### WORK INSTRUCTION
Repeat the listing below in full and exactly. Pictures are to be omitted.

* * * * * * *

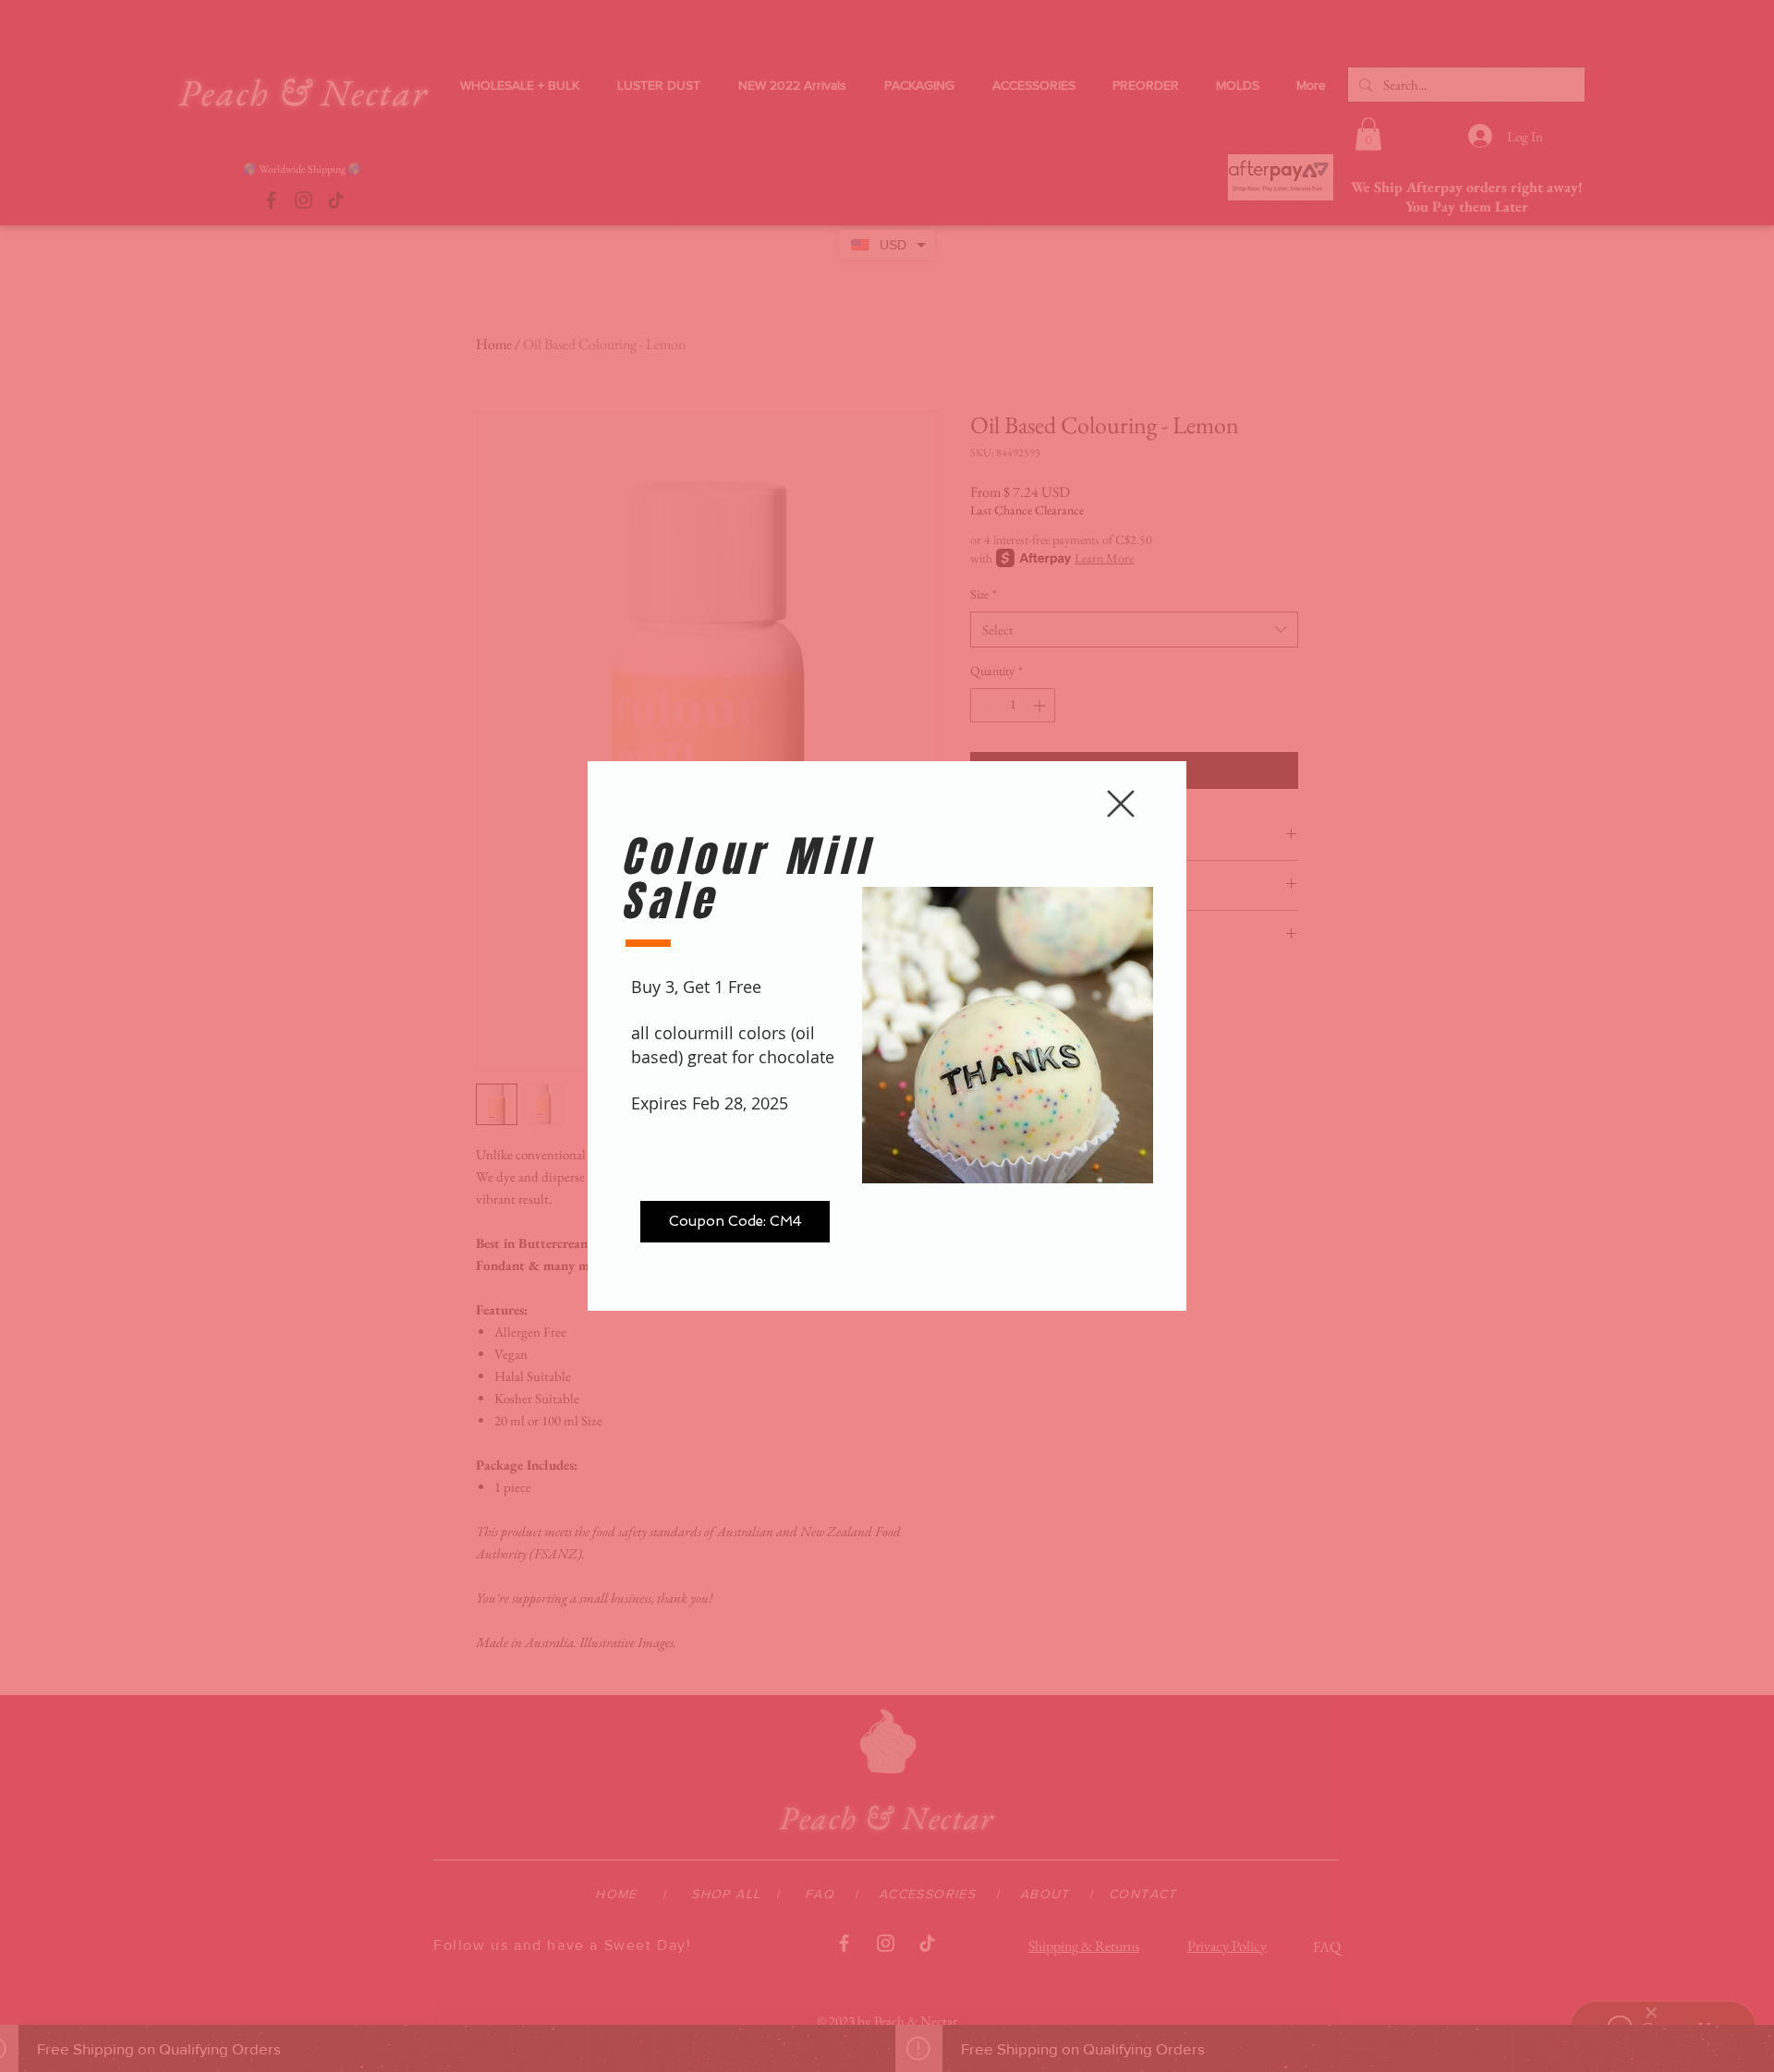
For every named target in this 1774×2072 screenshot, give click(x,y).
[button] (1121, 804)
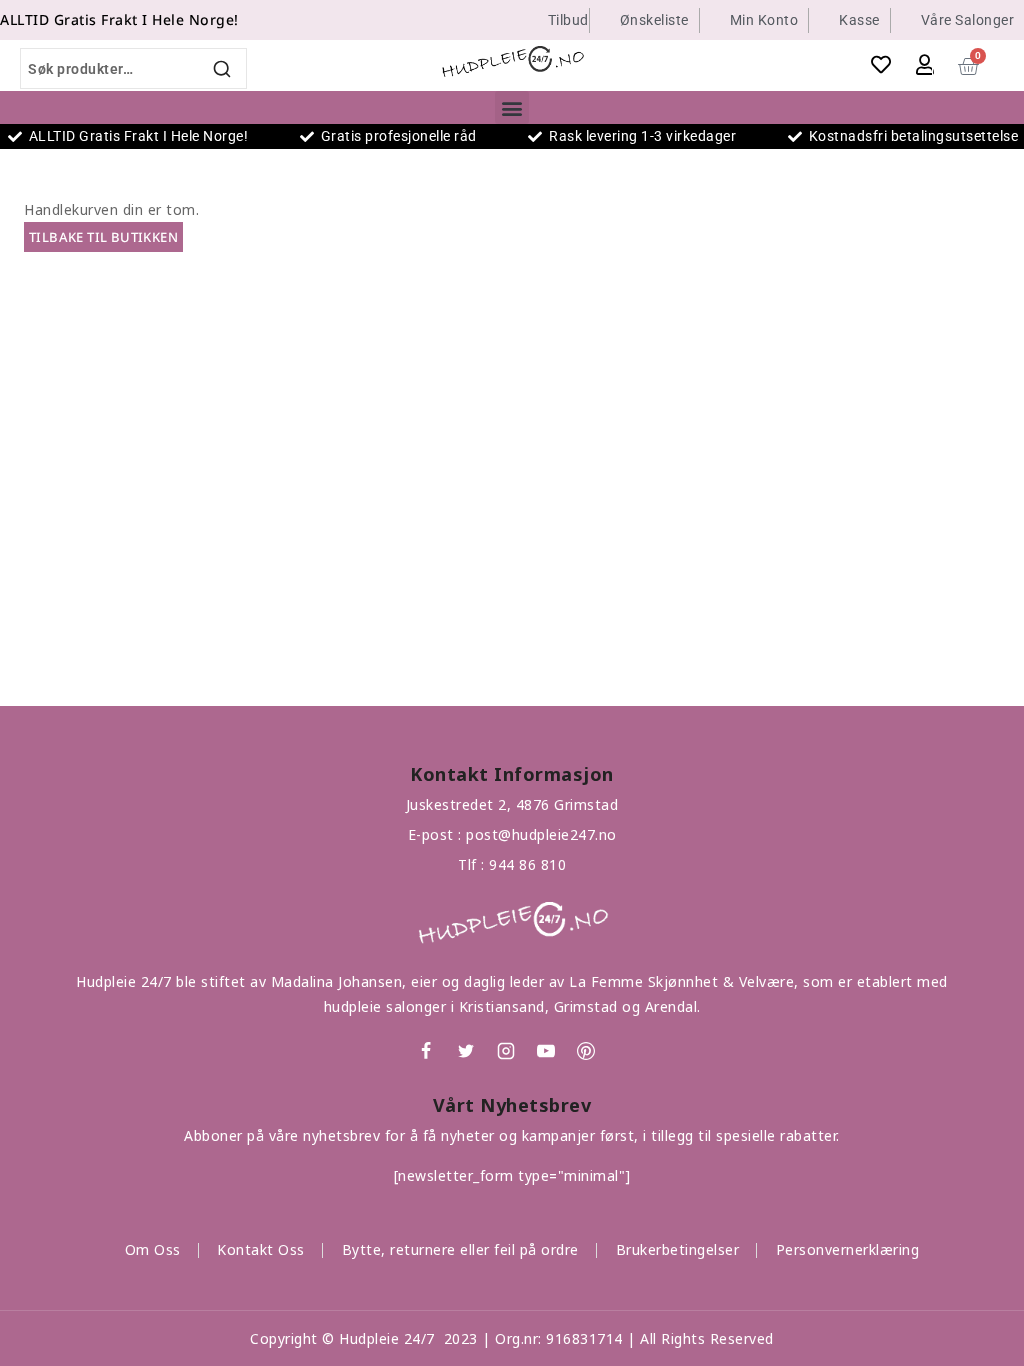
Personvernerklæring (848, 1249)
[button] (512, 107)
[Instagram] (506, 1051)
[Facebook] (426, 1051)
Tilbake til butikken (103, 237)
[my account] (925, 65)
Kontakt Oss (261, 1249)
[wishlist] (882, 65)
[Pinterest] (586, 1051)
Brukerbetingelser (678, 1249)
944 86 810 (527, 864)
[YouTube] (546, 1051)
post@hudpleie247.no (541, 834)
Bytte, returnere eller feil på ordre (460, 1249)
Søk (223, 68)
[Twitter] (466, 1051)
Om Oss (153, 1249)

* * * * * * *

### WORKED SOLUTION
For every named target in this 1774×2072 screenshot, give click(x,y).
[button] (1121, 804)
Personvernerklæring (848, 1249)
[button] (512, 107)
[Instagram] (506, 1051)
[Facebook] (426, 1051)
Tilbake til butikken (103, 237)
[my account] (925, 65)
Kontakt Oss (261, 1249)
[wishlist] (882, 65)
[Pinterest] (586, 1051)
Brukerbetingelser (678, 1249)
944 86 810 (527, 864)
[YouTube] (546, 1051)
post@hudpleie247.no (541, 834)
Bytte, returnere eller feil på ordre (460, 1249)
Søk (223, 68)
[Twitter] (466, 1051)
Om Oss (153, 1249)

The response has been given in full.